Saturday 24 March 2018

Firestone gets back in groove as iconic brand targets 'Destination' comeback

Firestone is on the comeback trail.
Firestone is on the comeback trail.
Firestone is pushing safety and harder wearing features of its tyres.

Eddie Cunningham, Valencia

NAMES come and go, some fade from the public eye never to return. Some are revitalised.

That's what has happened with the famous tyre brand, Firestone.

Amid hope, celebration, a degree of chaos and lots of wasted time, we ended up sampling the first tyre of the new order on a 'test track' of our own making. The world of tyres can be a strange one sometimes. But it is mostly informative and fun.

And, really, this wasn't that much about the new Destination HP tyre for SUVs that they were unveiling.

Sure, it puts the emphasis on wet-braking and safety and getting more out of your tyre. But really it was about carving out a new track for what many regard as an iconic sort of brand.

Whatever way I looked at it, I came to the conclusion that the tyre and new era Firestone go hand in hand.

With the Destination HP, they are focusing on younger owners replacing tyres on cars aged two to four years. The cars targeted include the likes of the Nissan Qashqai, Kia Sportage, Dacia Duster, Mazda CX-5 and Honda CR-V. In all they will roll out 19 sizes of tyre.

They are making a big play on safety in wet conditions with this and have what they call an 'optimised groove distribution' technology to squeeze out water and help avert aquaplaning.
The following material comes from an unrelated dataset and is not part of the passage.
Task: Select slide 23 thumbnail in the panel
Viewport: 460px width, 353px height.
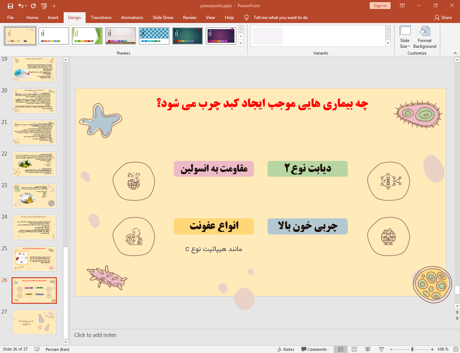Action: [34, 195]
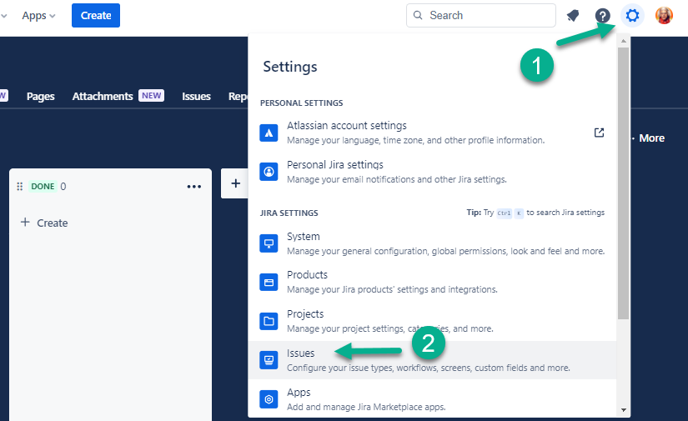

They say that, of course, getting high mileage from your tyres is important – and reckon Destination will go 35pc further – but safety has to be the priority.

And, of course, road conditions and how you drive can determine how many kilometres you end up getting from your tyres.

These were comfortable tyres on our Kia Sportage and coped well with sudden changes of direction, gravelly underfoot conditions and a few ferocious step-ups – think gargantuan speed ramps.

It was nice to witness the revitalisation of an iconic name in such fashion.

Now I know it has been 114 years since the name first appeared but time these days is a bit more precious and I felt we wasted too much of it hanging around. That's the way it goes sometimes in the tyre world.

Now part of the Bridgestone group, Firestone has the sort of ring to it that conjures images of racing cars from older eras.

Mind you, it was created by a man raised on a farm (founded by Harvey Firestone in Akron, Ohio) and has always made tyres for the land. And fast cars (Ray Harroun won the first Indianapolis 500 on Firestone tyres).

Just to give you an idea of how things have changed: at one stage the brand delivered 2,000 sets of tyres to Ford in what was then (1906) the largest single order for tyres in the automobile industry.

They'd do that in a few minutes these days.

Since expanding to Europe, they have enjoyed a fair degree of success on road and track – in 1968 Graham Hill became the first FIA Formula 1 championship winner on Firestone tyres.

Then, in 1988, Bridgestone bought Firestone for $2.6bn (€1.92bn) and became the biggest rubber and tyre company in the world.

So where to from here?

In the short to mid-term they are looking at a winter tyre version of Destination, and a run-flat winter and all-season tyre.

Looks like they are back in the groove big time.